This repo is based on @tomaztk great work in Benchmarking file formats for cloud Storage.
This repo provides the format_benchmark_tool
python module.
It is used to compare various pandas file formats.
.csv
.json
.xml
.xlsx
(Excel).pkl
(Pickle).h5
(HDF5).feather
.parquet
.orc
.dta
(Stata)
For ease of use we provide a simple Jupyter Notebook benchmarking all supported file formats and generating pretty graphs.
Results are based on experiments with multiple datasets from RoboCup 2D Simulation league recordings (≅20MB csv data).

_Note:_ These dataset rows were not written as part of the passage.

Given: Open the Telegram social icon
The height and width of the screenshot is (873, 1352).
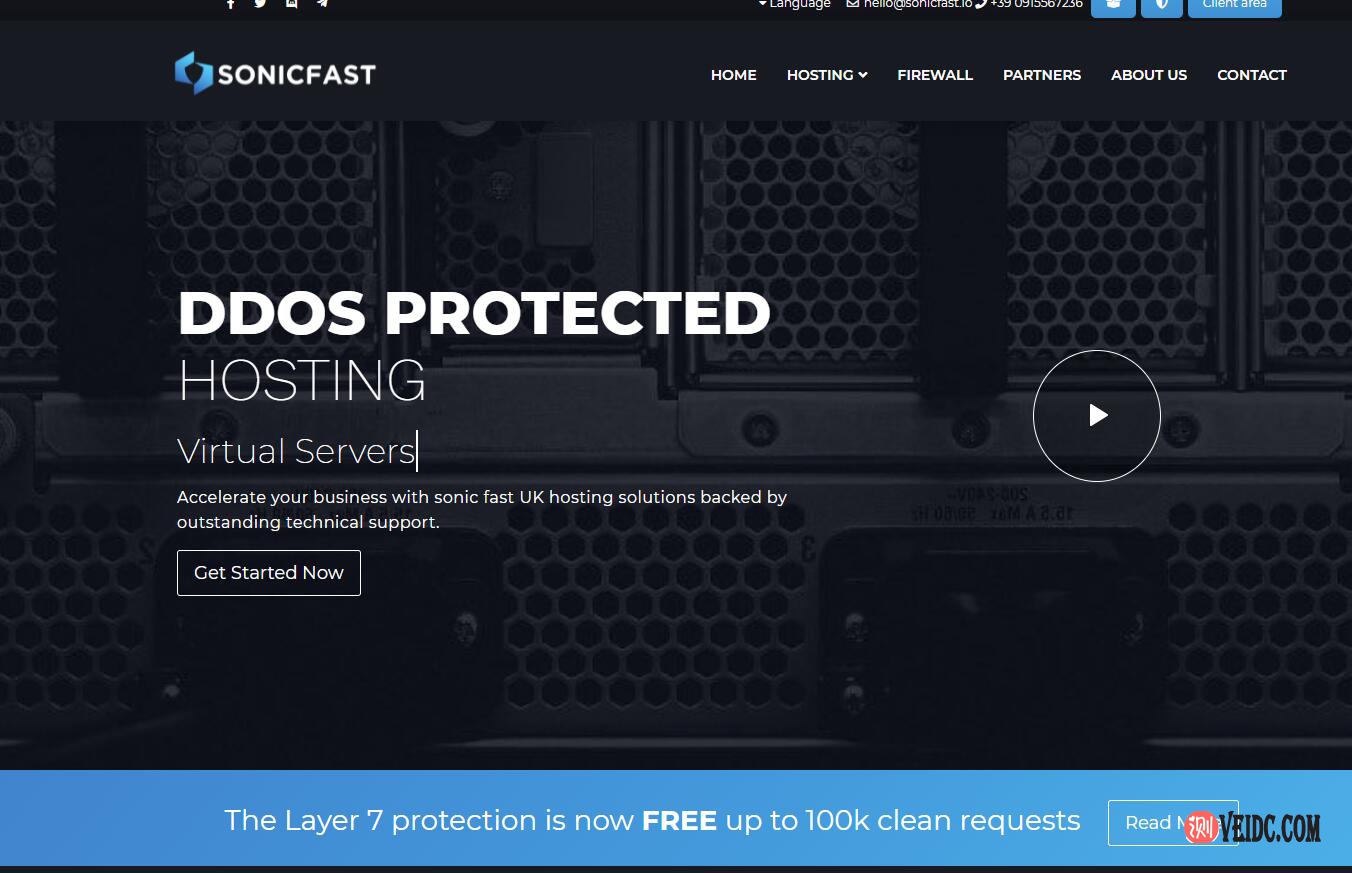Looking at the screenshot, I should coord(322,3).
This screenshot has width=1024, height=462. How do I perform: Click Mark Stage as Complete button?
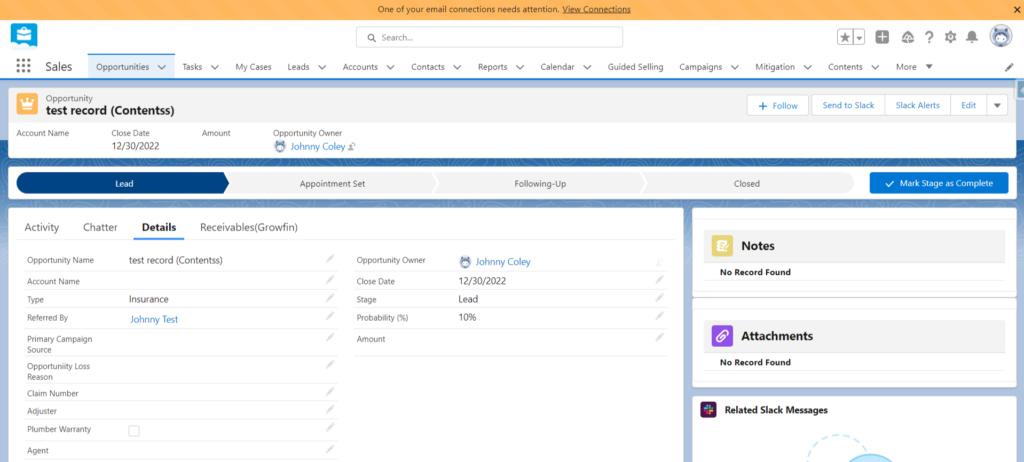(x=938, y=183)
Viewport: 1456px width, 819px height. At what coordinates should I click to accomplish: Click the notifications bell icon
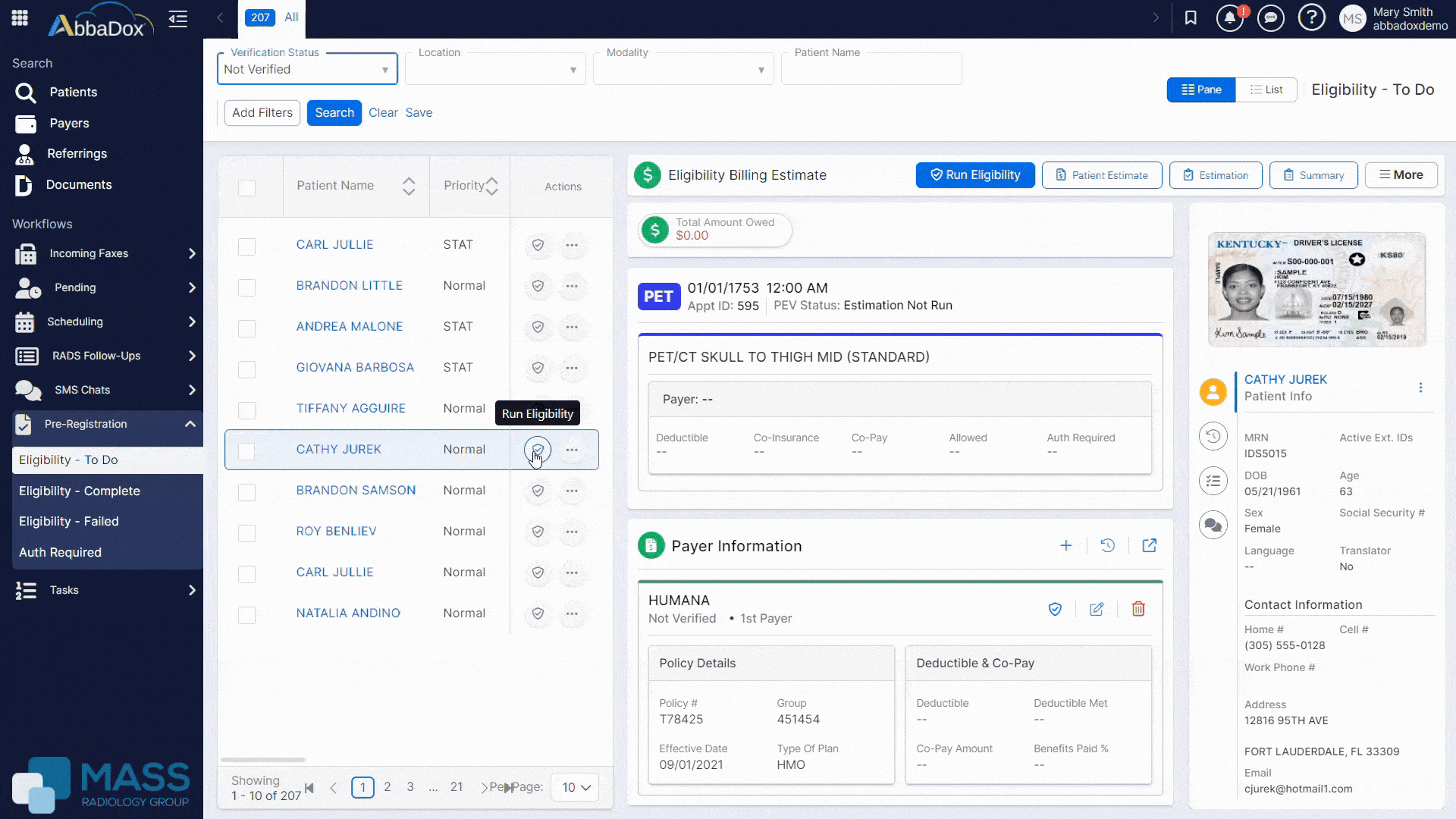pyautogui.click(x=1229, y=18)
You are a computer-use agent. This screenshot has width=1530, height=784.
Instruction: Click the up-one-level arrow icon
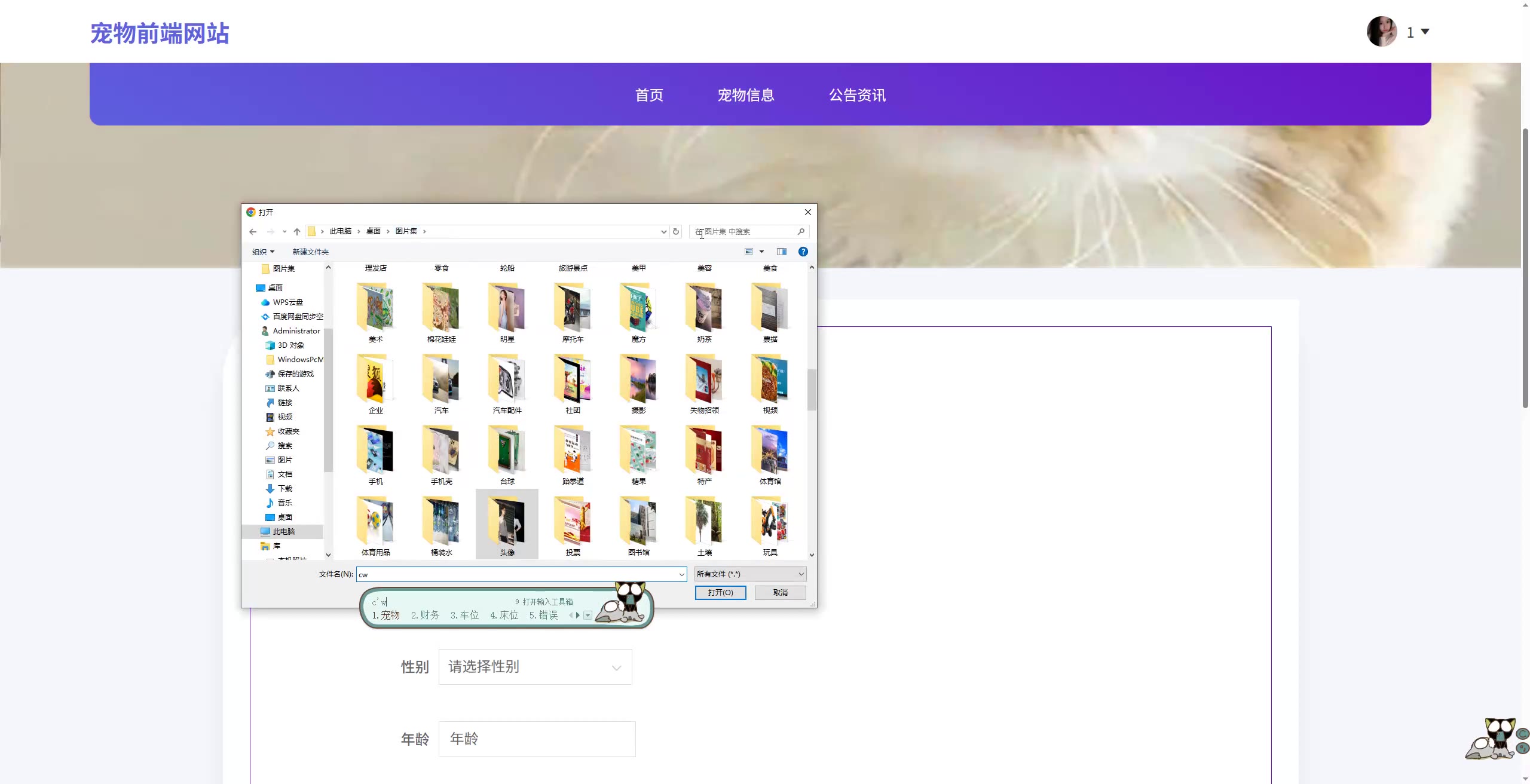pyautogui.click(x=297, y=232)
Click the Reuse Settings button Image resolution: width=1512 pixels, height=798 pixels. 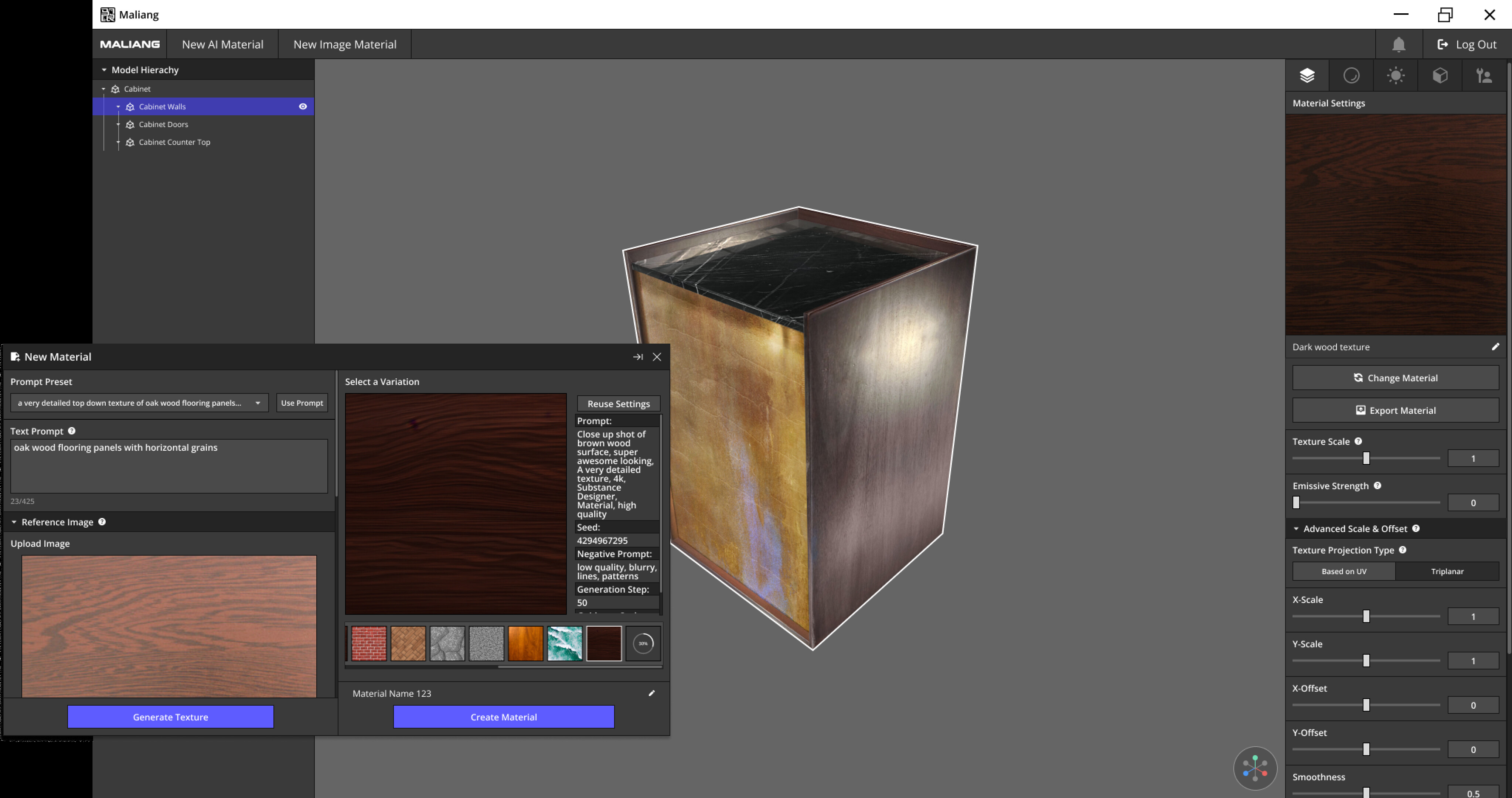point(618,404)
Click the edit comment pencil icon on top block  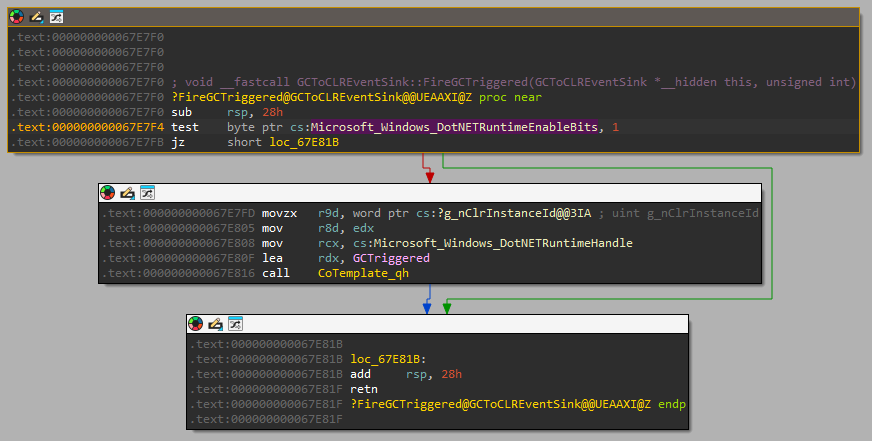pos(37,17)
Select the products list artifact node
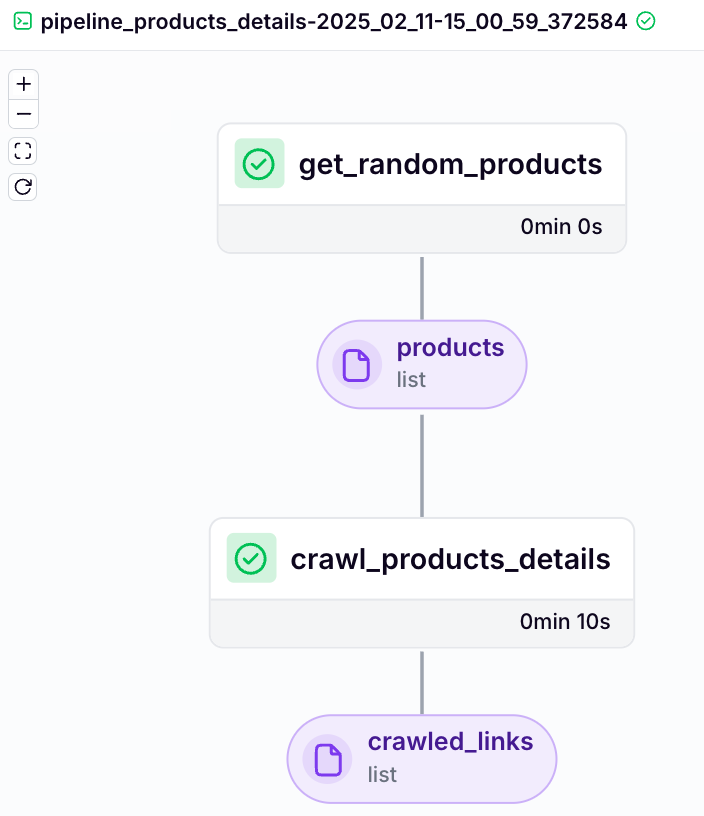The height and width of the screenshot is (816, 704). pyautogui.click(x=422, y=364)
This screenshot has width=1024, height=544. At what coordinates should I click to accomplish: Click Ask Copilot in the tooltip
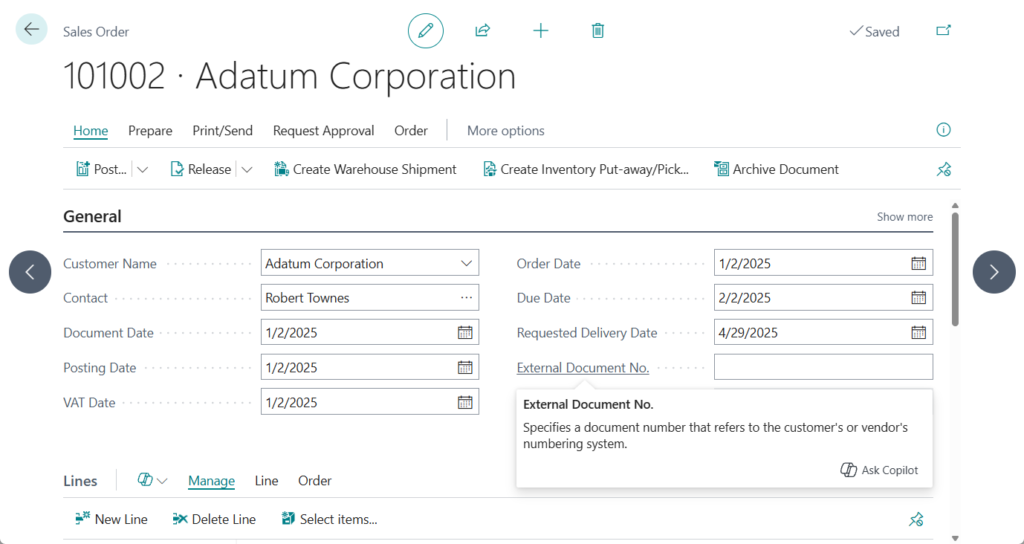[x=880, y=470]
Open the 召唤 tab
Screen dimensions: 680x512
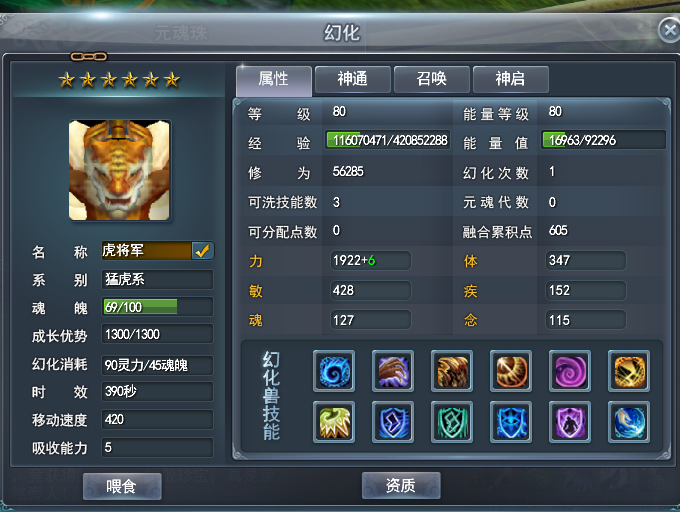[432, 79]
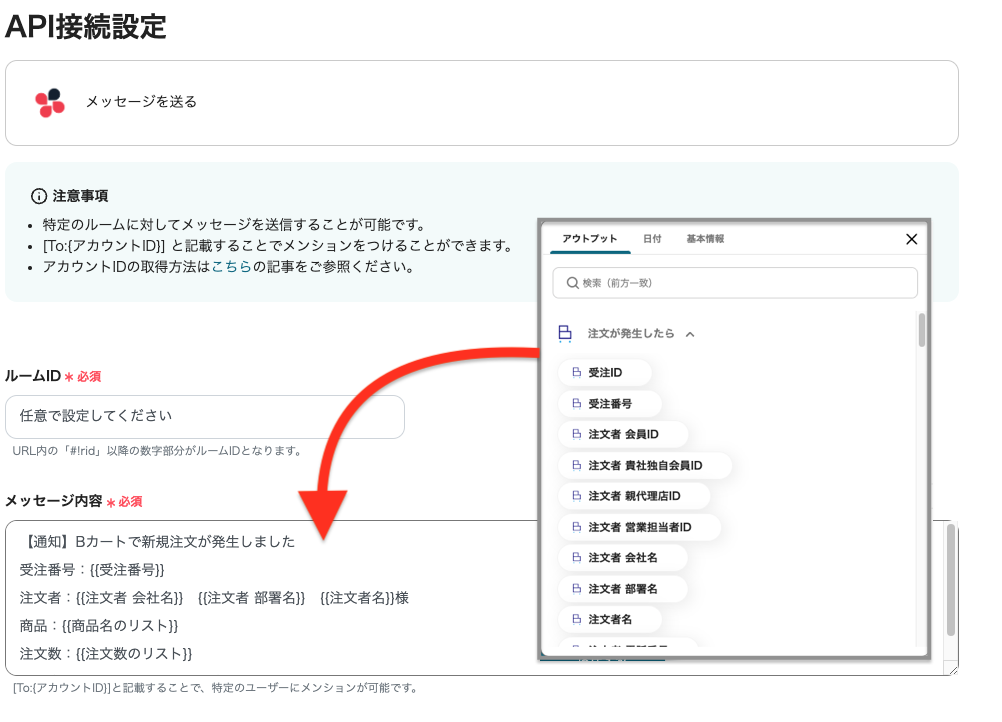
Task: Open the こちら help article link
Action: click(231, 267)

Format | Read time Rank | Write time Rank | File Size Rank | Type | Language Support | Notes |
---|---|---|---|---|---|---|
Pickle | 1 | 1 | 7 | binary | Python | |
Feather | 2 | 2 | 2 | binary | Python, R, Julia, JS | May not be stable |
Parquet | 3 | 4 | 1 | binary | Python, Java, C++, PHP, JS, ... | |
HDF5 | 4 | 3 | 8 | binary | Python, C, C++, Java, ... | |
Orc | 5 | 5 | 3 | binary | Python, Java, C++ | |
Csv | 6 | 7 | 4 | text | UNIVERSAL | |
Stata | 7 | 8 | 6 | binary | Stata, Python (Pandas) | Limited data type support |
Json | 8 | 6 | 9 | text | UNIVERSAL | |
Xml | 9 | 9 | 10 | text | UNIVERSAL | |
Excel | 10 | 10 | 5 | text | UNIVERSAL |